- Supplied entries
┌──

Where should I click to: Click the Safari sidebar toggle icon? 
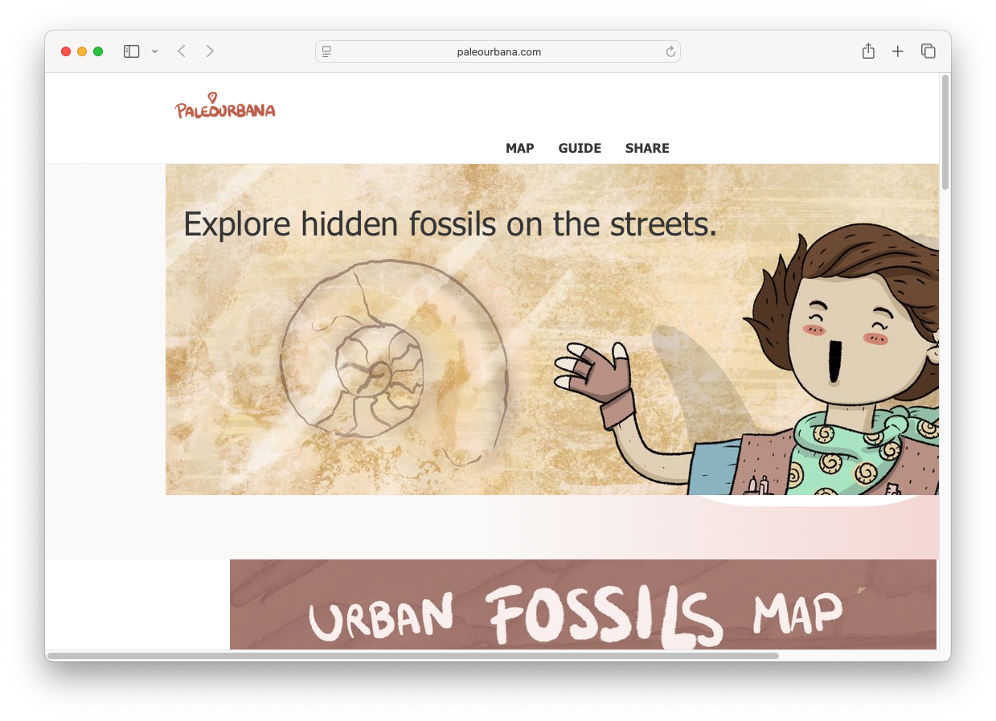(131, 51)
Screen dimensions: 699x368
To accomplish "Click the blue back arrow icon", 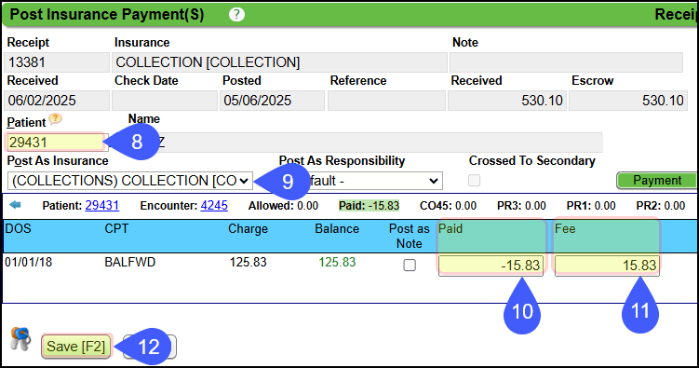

└──
┌──

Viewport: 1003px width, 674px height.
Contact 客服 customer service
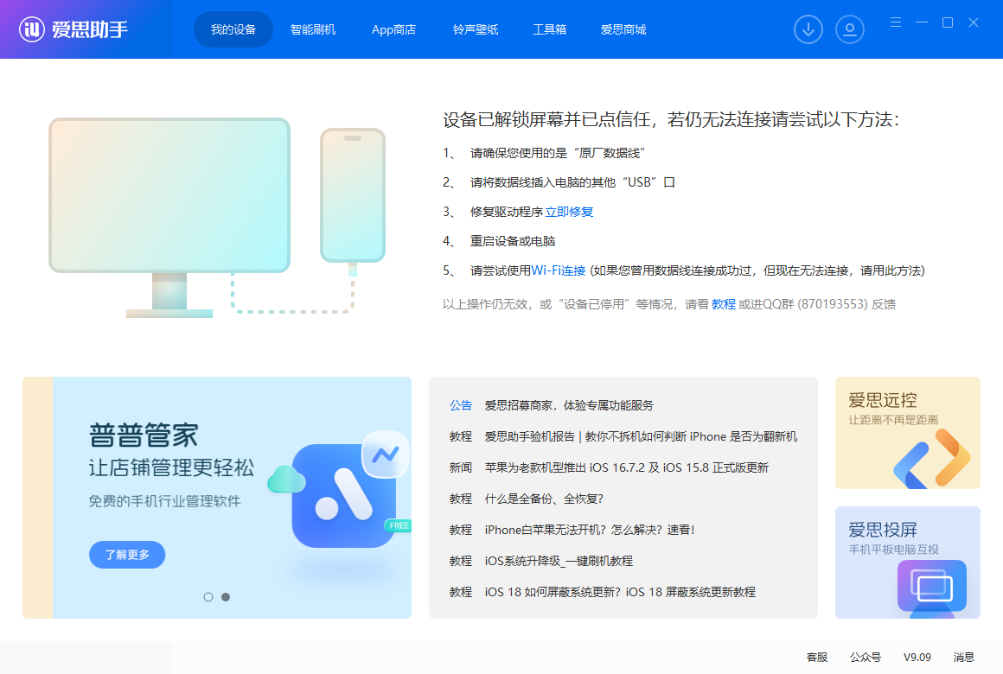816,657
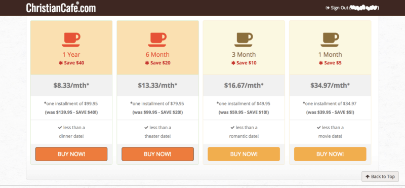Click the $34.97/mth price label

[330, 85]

└──
┌──

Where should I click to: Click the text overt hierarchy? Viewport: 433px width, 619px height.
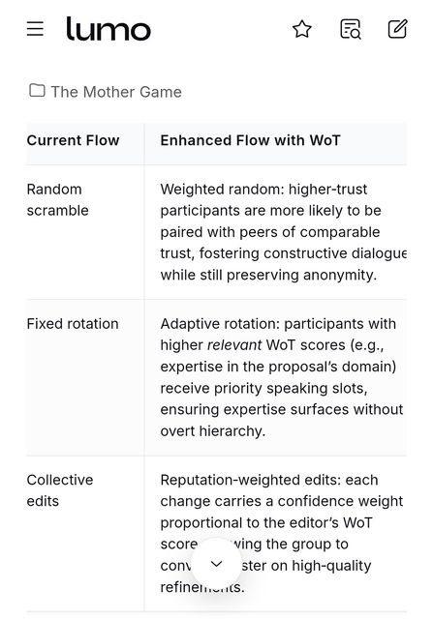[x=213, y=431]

└──

- The problem
Go back to the lines above and output, exactly as they stand, the ones from the line containing "Where should I click to: Click the Safari" to the line containing "the blue back". Leave all pictures behind.

- Task output
Where should I click to: Click the Safari sidebar toggle icon? 
(131, 51)
Screen dimensions: 699x368
To accomplish "Click the blue back arrow icon", 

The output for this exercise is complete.